— Exercise directions —
Write out the listing verbatim. No pictures belong in it.

— Study material —
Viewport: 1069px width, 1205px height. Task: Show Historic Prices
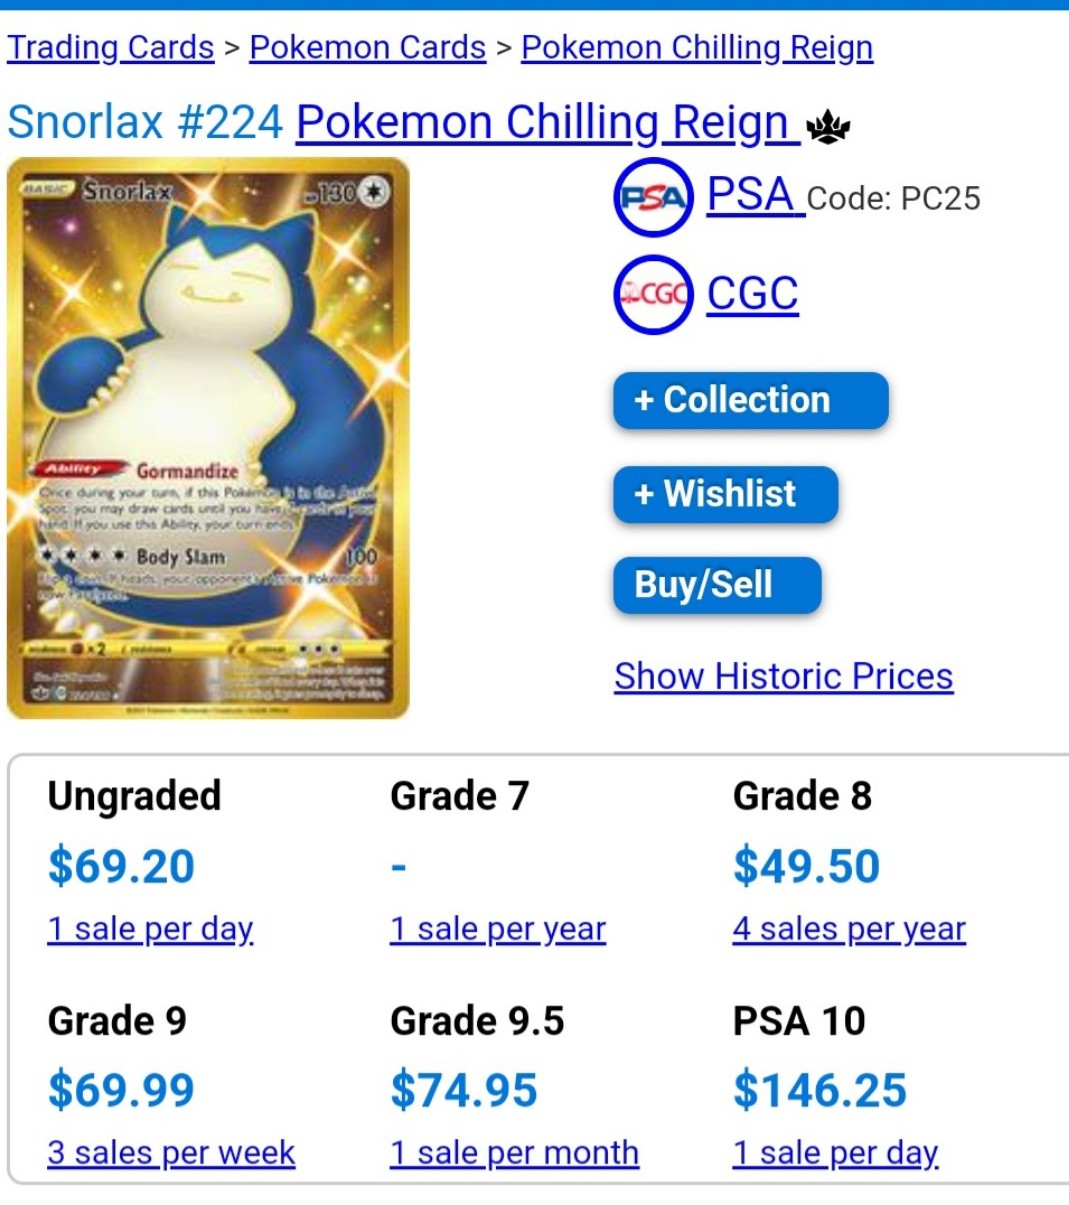click(x=784, y=676)
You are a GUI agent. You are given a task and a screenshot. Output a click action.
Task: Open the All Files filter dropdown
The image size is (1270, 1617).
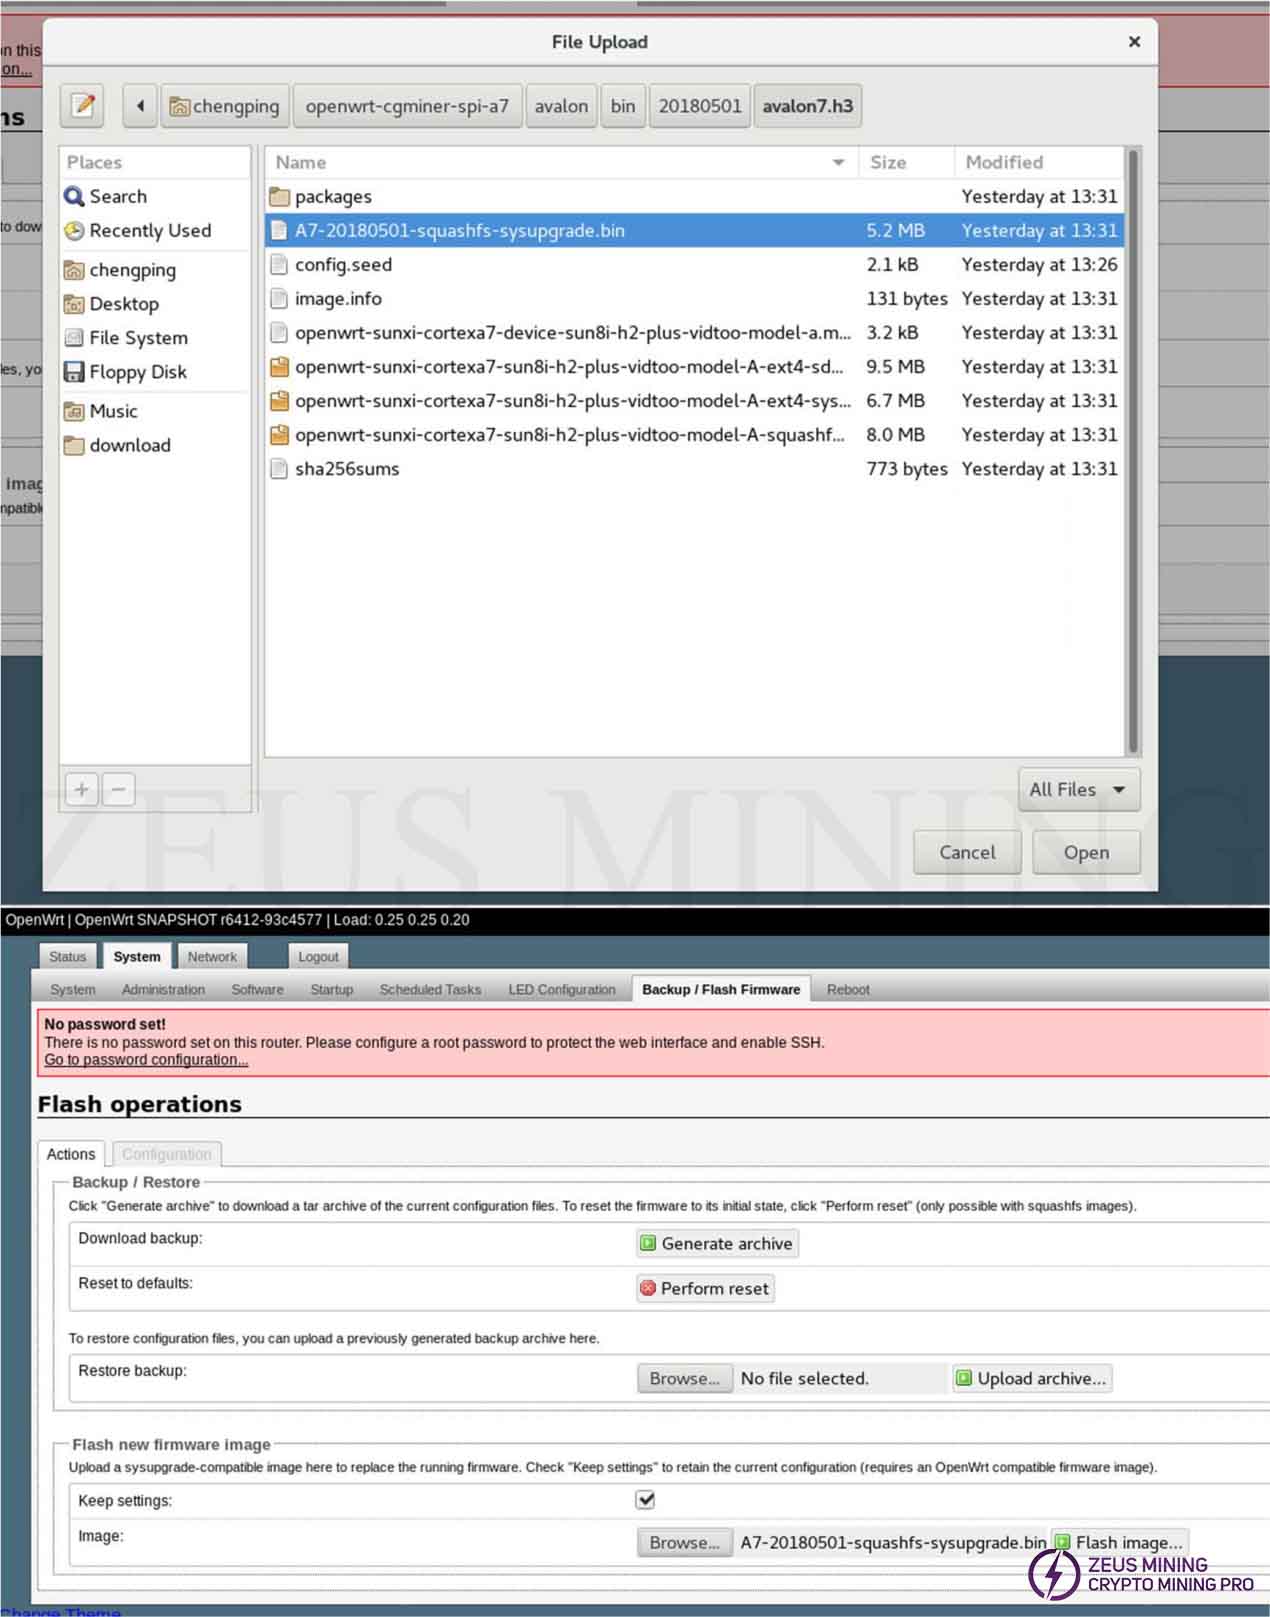1078,790
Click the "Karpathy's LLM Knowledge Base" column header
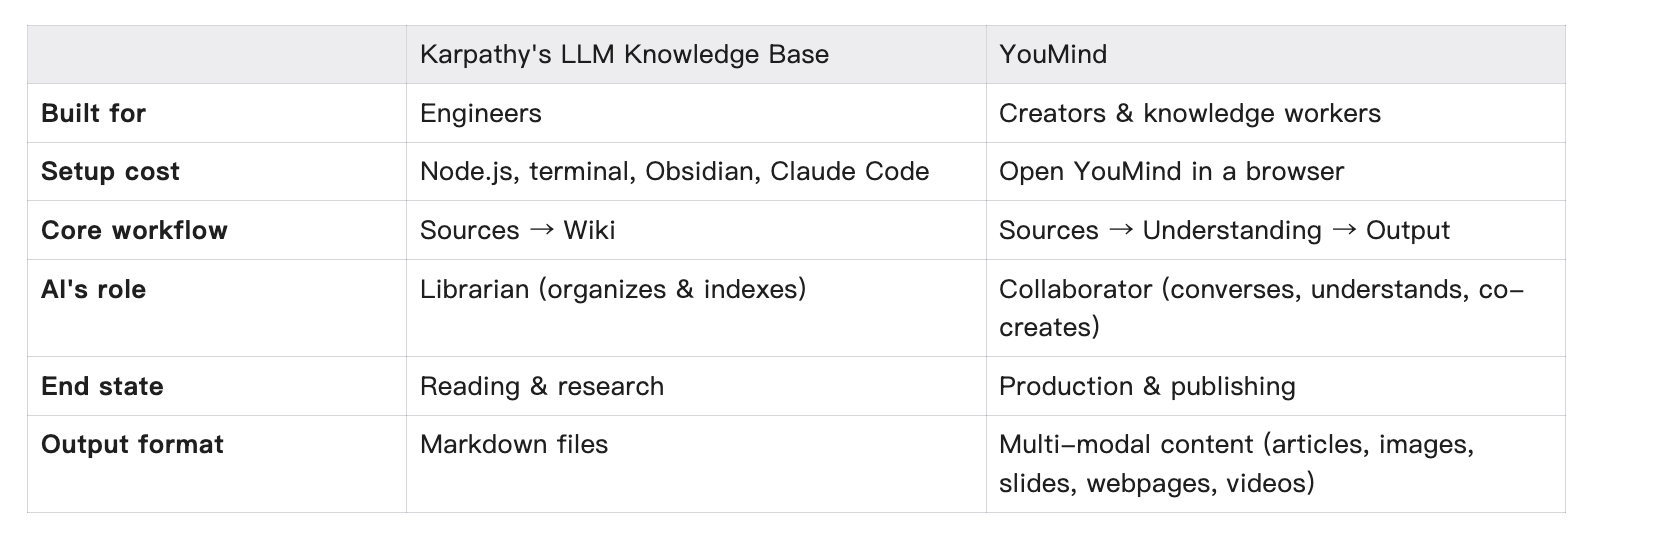 click(624, 54)
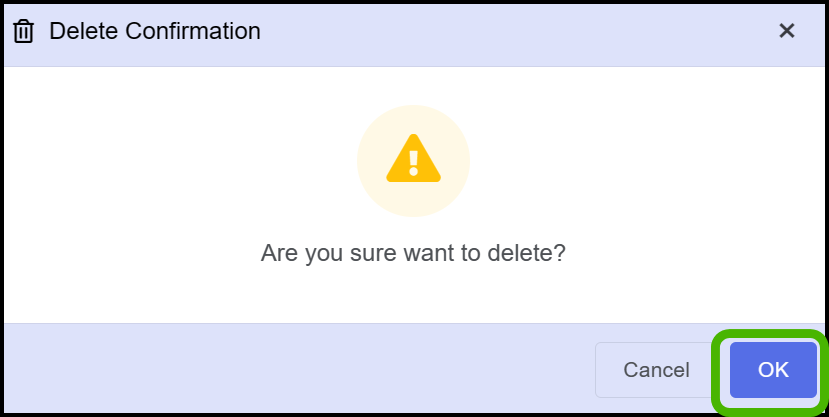Tap the word "Confirmation" in the title
The image size is (829, 417).
(x=193, y=31)
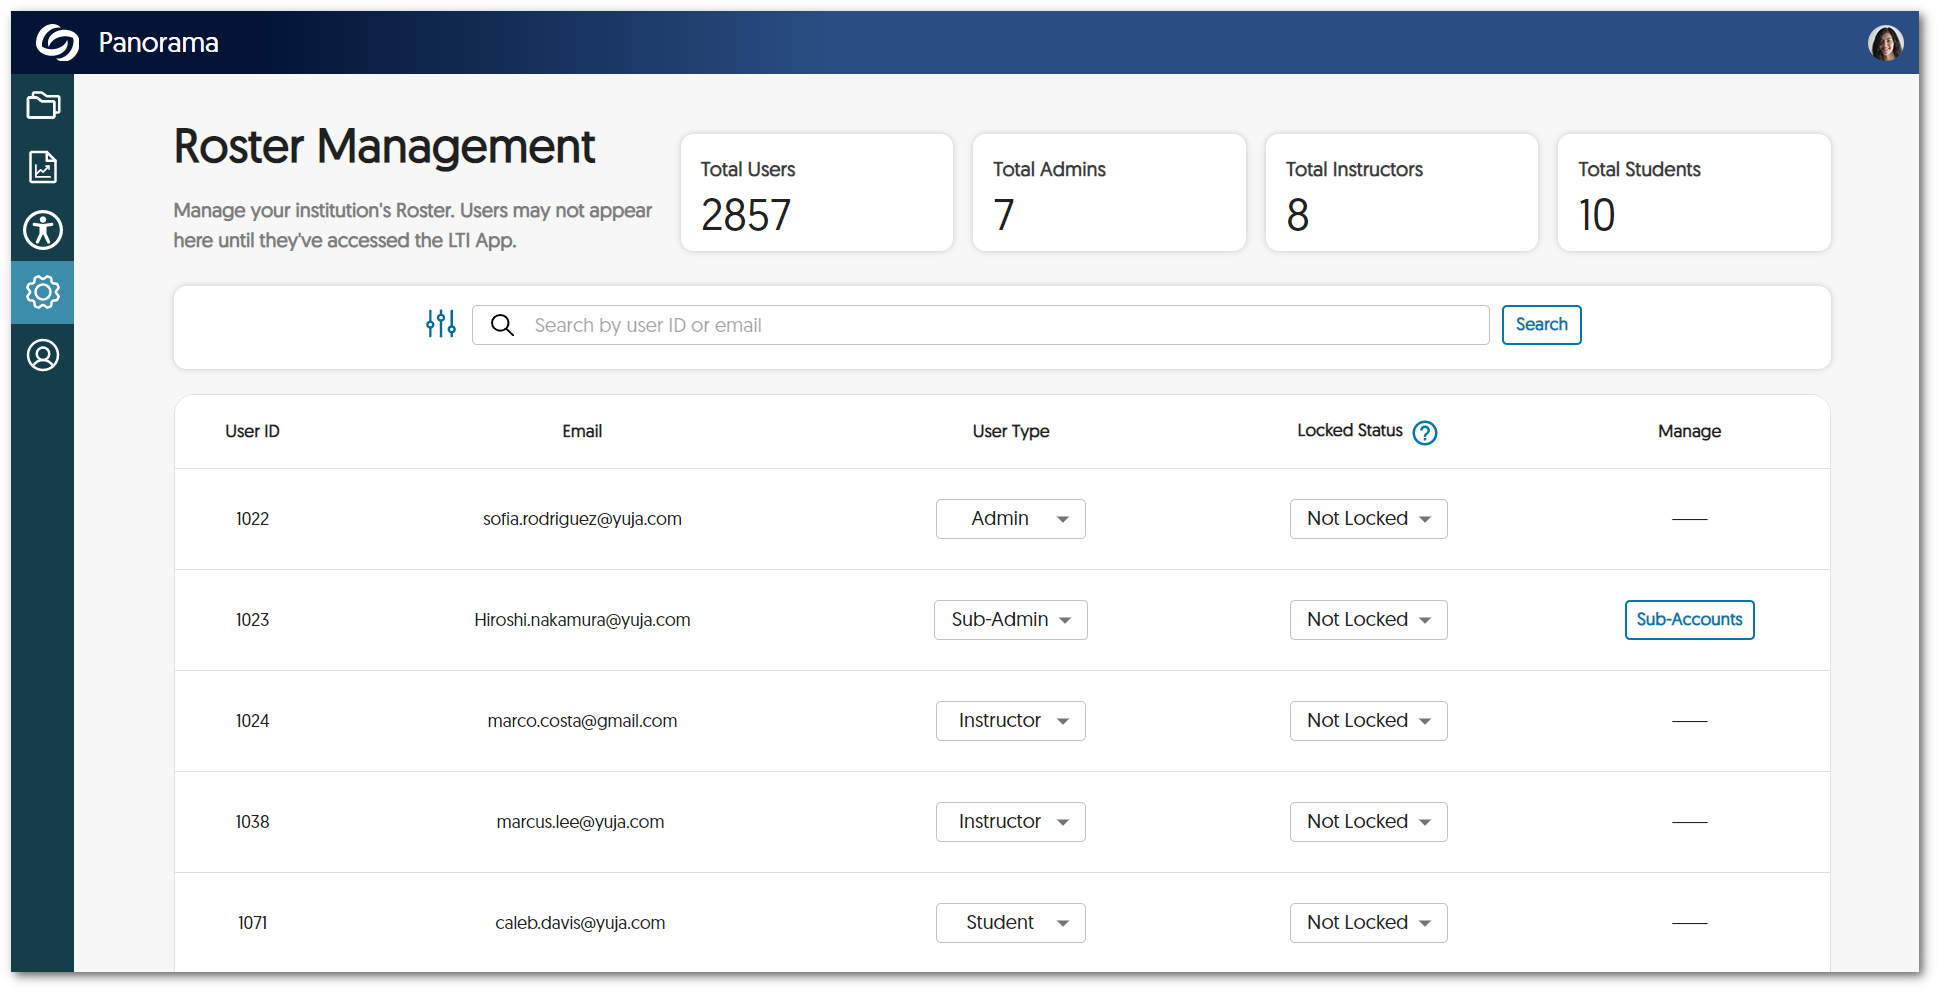
Task: Open the folders icon in sidebar
Action: tap(43, 105)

— Reply —
Viewport: 1069px width, 1205px height. Task: Show Historic Prices
click(x=784, y=676)
You are a GUI agent. You are given a task and a screenshot. Output a click action.
Task: Open the All Files filter dropdown
The image size is (1270, 1617).
1078,790
Click the "Karpathy's LLM Knowledge Base" column header
 click(624, 54)
Tap the word "Confirmation" in the title
The image size is (829, 417).
(x=193, y=31)
Task: Open the folders icon in sidebar
Action: tap(43, 105)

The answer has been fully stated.